_What is expected_
Can you rewrite the listing, requests included, starting at the line that contains "You are a GUI" and ending with the last line of the listing, with every coordinate in the answers shifted up by 6? Leave the pictures out.

╭─ Data entries

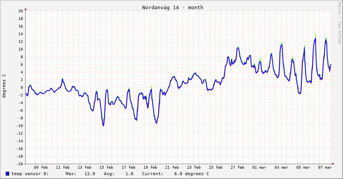Click the '27 feb' date label
This screenshot has width=343, height=179.
click(x=237, y=167)
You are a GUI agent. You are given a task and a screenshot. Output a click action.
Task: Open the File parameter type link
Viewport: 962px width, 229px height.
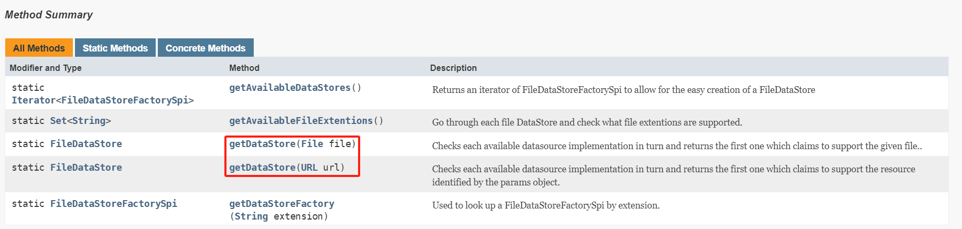[312, 144]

╰─

_Problem solution_
You are a GUI agent. You are given a task and a screenshot. Output a click action.
Task: Open the File parameter type link
Viewport: 962px width, 229px height.
[318, 150]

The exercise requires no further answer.